Experimental magnetic equilibria (G-EQDSK format) provide $\psi(R,Z)$ and profiles $F(\psi)$, $\bar{q}(\psi)$ on numerical grids. They are generated by reconstruction tools such as CHEASE [9], EFIT [10], PLEQUE [11], NICE [12], and EQUINOX [13]. T3ST uses these equilibria when analyzing specific discharges.
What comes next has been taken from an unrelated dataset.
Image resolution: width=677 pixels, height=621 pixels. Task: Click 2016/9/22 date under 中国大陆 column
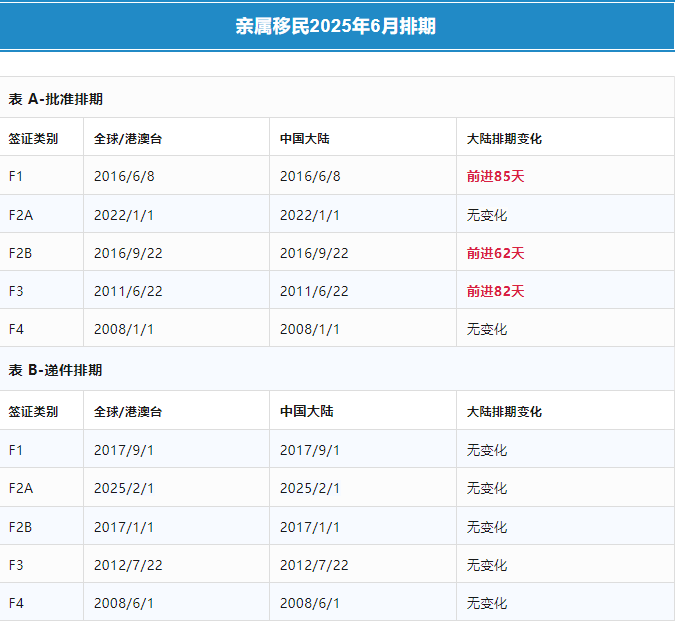314,253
Given the definitions of the magnetic equilibrium quantities $q_\theta(\psi,\theta)$, $\bar{q}(\psi)$, and $\chi(\psi,\theta)$ (Eqs. (6–8)), one can show that the Clebsch form of the magnetic field is valid:

$$ \mathbf{B} = \nabla(\phi - \bar{q}\,\chi)\times\nabla\psi. $$

For representing small-scale turbulent fluctuations, most gyrokinetic (GK) codes adopt field-aligned coordinates $(x,y,z)$ [14], which simplify the description of fluctuations elongated along magnetic field lines. These coordinates correspond to the radial, binormal, and parallel directions ($\mathbf{B}\propto\nabla y\times\nabla x\propto\partial \mathbf{r}/\partial z$):

$$ x = C_x f(\psi) \qquad\text{(20)} $$

$$ y = C_y\,( \phi - \bar{q}\,\chi ) \qquad\text{(21)} $$

$$ z = C_z\,\chi \qquad\text{(22)} $$

In practice, T3ST uses constant values $C_x=a$ (the tokamak minor radius), $C_y=r_0/\bar{q}(r_0)$ (with $r_0$ a reference radius), $C_z=1$, and defines $f(\psi)=\rho_t = \Phi_t(\psi)/\Phi_t(\psi_{\text{edge}})$, where $\rho_t\in[0,1]$ is the normalized effective radius. The toroidal magnetic flux is

$$ \Phi_t(\psi)=\int_{\text{axis}}^{\psi} \mathbf{B}\cdot\mathbf{e}_\phi\, dS(\psi'), $$

thus $\rho_t \approx r/a$ (in circular geometry).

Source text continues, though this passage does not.